Our Top 5 Most Read Articles in 2025

1. How Medical Writing and Regulatory Affairs Professionals Can Embrace and Deploy Generative AI at Scale

Inger Ødum Nielsen, Vanessa de Langsdorff, and John April

Generative AI has become a strategic priority across life sciences, with growing use in clinical documentation and regulatory submissions, particularly clinical study reports (CSRs). The article explains that successful automation depends on data and content readiness, including standardized data formats, streamlined content ecosystems, and alignment with regulatory guidance. It details how eliminating subjective and redundant content, adopting objective data descriptions, and referring to validated tables and protocols can reduce review burden and improve consistency. The authors also outline how TransCelerate’s CSR template and a clearly defined CTD content ecosystem can support scalable AI adoption while meeting regulatory expectations.

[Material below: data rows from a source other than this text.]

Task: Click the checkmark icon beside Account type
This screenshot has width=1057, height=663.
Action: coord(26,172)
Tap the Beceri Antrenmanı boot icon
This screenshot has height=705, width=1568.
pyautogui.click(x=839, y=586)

2. The Impact of DEI Ban on Clinical Research Ecosystem

Rebecca Johnson, PhD

Recent US executive orders banning DEI initiatives have created uncertainty across the clinical research ecosystem, particularly around diversity-focused recruitment and engagement efforts. The article examines potential consequences for sponsors, sites, patients, healthcare systems, and regulators, noting risks to trial representativeness, public trust, and R&D efficiency. It highlights ongoing requirements under FDORA for diversity action plans, while outlining how ambiguity in federal policy may affect academic research funding, workforce diversity, and community engagement. Despite shifting language and compliance pressures, many sponsors and stakeholders continue pursuing population-representative trials to meet scientific and regulatory expectations.

3. FDA Crackdown on Trial Design: What July’s CRLs to Replimune and Capricor Mean for Sponsors

Andy Studna

Complete Response Letters issued to Replimune and Capricor in July signal heightened FDA scrutiny of trial design, even for programs that previously appeared aligned with agency guidance. In both cases, the FDA cited concerns related to study control and the need for additional or more robust data. The article details how these actions, alongside broader FDA transparency efforts and new policy positions, underscore the importance of documenting regulatory communications and planning for shifting expectations early. Sponsors are advised to prioritize rigorous control arms, adaptive designs, geographic diversity, and clear written confirmation of FDA feedback to reduce regulatory risk.

4. The Importance of Real-World Evidence in Medical Research and Drug Development

Manfred Stapff, MD, PhD

Real-world evidence (RWE) is increasingly complementing randomized controlled trials by providing insight into how treatments perform in routine clinical practice. Enabled by the 21st Century Cures Act, RWE has influenced trial planning, site selection, regulatory decisions, and medical guidelines. The article reviews FDA approvals that relied on real-world data, including expanded indications granted without traditional RCTs. It also discusses challenges such as incomplete data and privacy concerns, while emphasizing RWE’s role in improving generalizability, informing treatment decisions, and supporting personalized medicine.

5. The Hard Truth About Rare Disease and Gene Therapy Drug Development

Ken Getz, MBA

Rare disease drug development has expanded significantly since the Orphan Drug Act, but declining returns and rising costs are forcing sponsors to reassess their strategies. The article outlines clinical and commercial challenges, including longer and more complex trials, limited patient populations, ethical issues with control groups, and high manufacturing costs—particularly for gene therapies. Data from Tufts CSDD and Deloitte show extended timelines and sharply reduced ROI for recent launches. While sponsors remain committed to addressing unmet needs, economic pressures are driving divestment, restructuring, and renewed focus on efficiency, technology-enabled development, and alternative therapeutic areas.